Ho deciso che comprerò una moto. Mi da l'idea di libertà ed è uno dei miei più giovanili desideri. Sarà una monster 620 dark, sarà la "mia moto". Purtroppo ci sono una serie di ostacoli da superare: la patente A, il costo, l'assicurazione, il garage, etc etc. Tempo e buona forza di volontà, non serve altro.
Ah, poi ho un'altra idea che mi gira per la testa. Vorrei frequentare un piccolo corso da sommelier. E' da pochissimo che ho imparato ad apprezzare i sapori e gli effetti del buon vino, mi piacerebbe poterne approfondire la conoscenza, saperli distinguere ed identificare, atteggiarmi ai ristoranti e nelle cene importanti: piccoli sommelier crescono.

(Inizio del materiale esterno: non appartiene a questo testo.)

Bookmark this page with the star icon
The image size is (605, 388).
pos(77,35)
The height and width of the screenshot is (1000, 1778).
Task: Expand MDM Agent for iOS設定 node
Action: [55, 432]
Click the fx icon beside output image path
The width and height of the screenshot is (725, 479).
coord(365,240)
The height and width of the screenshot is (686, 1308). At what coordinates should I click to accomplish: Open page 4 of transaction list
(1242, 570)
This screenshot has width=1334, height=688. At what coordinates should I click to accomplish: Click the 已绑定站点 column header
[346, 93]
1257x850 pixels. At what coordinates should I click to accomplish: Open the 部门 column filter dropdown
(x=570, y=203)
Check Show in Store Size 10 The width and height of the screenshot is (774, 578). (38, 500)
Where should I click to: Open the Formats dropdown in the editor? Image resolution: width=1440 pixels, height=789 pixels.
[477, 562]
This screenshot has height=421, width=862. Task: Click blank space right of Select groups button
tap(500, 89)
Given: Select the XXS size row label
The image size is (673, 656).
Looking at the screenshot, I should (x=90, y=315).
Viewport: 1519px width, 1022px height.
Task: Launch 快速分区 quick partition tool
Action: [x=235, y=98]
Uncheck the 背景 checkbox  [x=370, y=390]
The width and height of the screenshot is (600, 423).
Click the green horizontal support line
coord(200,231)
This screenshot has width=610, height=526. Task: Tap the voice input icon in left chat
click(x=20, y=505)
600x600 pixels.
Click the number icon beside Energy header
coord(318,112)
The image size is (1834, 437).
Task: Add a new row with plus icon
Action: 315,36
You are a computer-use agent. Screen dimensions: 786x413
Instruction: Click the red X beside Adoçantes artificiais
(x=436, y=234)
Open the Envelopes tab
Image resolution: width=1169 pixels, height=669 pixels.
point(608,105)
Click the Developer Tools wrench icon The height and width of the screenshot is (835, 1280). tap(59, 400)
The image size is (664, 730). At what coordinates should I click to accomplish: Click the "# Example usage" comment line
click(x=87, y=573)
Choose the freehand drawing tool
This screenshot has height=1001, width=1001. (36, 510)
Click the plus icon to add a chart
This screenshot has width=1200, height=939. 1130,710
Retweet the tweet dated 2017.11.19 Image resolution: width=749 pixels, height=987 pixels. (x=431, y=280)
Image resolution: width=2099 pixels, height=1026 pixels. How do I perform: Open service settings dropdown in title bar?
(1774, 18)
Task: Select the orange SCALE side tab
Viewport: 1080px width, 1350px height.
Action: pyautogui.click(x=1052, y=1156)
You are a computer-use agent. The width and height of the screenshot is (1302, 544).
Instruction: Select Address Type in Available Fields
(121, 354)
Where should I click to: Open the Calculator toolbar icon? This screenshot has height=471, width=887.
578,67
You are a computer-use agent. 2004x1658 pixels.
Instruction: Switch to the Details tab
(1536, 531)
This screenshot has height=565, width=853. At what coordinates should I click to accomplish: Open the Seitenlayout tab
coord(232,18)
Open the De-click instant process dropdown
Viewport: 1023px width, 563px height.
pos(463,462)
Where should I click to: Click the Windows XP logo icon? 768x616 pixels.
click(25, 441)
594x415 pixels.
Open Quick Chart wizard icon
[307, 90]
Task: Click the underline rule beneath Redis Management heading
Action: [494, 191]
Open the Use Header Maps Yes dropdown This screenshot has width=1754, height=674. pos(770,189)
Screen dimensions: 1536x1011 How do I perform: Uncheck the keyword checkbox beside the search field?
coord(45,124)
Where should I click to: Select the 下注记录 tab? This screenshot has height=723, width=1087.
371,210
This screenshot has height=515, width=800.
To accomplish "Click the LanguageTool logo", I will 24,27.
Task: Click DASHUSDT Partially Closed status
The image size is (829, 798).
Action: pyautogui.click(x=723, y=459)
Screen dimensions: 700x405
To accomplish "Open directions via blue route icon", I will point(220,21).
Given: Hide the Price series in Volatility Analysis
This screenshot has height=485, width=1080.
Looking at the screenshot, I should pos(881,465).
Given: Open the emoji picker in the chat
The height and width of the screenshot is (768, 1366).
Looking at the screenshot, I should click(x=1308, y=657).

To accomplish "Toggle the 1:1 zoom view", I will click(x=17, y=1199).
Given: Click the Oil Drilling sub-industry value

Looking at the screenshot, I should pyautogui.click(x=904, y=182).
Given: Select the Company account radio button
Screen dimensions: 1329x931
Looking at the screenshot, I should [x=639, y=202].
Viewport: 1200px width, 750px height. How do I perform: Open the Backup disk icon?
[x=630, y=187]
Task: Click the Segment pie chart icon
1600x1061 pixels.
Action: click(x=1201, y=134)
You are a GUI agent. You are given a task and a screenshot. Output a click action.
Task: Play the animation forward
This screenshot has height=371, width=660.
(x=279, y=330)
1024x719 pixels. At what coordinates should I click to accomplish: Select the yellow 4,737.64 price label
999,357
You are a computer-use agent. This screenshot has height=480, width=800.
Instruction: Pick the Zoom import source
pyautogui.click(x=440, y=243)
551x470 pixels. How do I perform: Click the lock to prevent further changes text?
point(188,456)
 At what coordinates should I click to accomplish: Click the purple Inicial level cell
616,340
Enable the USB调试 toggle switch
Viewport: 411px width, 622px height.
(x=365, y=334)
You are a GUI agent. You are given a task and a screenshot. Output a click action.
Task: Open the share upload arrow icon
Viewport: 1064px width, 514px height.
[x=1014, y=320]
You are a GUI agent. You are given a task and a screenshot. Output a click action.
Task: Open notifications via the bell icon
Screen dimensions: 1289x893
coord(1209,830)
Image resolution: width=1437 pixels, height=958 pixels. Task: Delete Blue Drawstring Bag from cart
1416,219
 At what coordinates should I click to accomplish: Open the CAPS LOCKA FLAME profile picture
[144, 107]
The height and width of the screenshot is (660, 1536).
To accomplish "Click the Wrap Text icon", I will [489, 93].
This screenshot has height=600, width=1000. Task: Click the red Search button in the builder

La scorsa domenica sono andato a prendere un pò di sole nella villa vicino casa. Con "il primo Dio" a tenermi compagnia (le conclusioni alla fine del libro) ho approfittato di tutti i raggi solari che la mia candida pelle biancastra riusciva a cogliere. Il mare è lontano e poi, comunque, non ho nessuno con cui andarci. Domani sarà come domenica scorsa, una tranquilla domenica di pace e solitudini.
"...io sento solo l'aria che entra da una finestra rotta, sento solo le mattonelle fredde sotto i piedi e le pareti che scricchiolano, sento solo le vene, che finiscono dove finisco io. E passo il tempo a toccare i punti in cui mi manchi...e li sento cedere."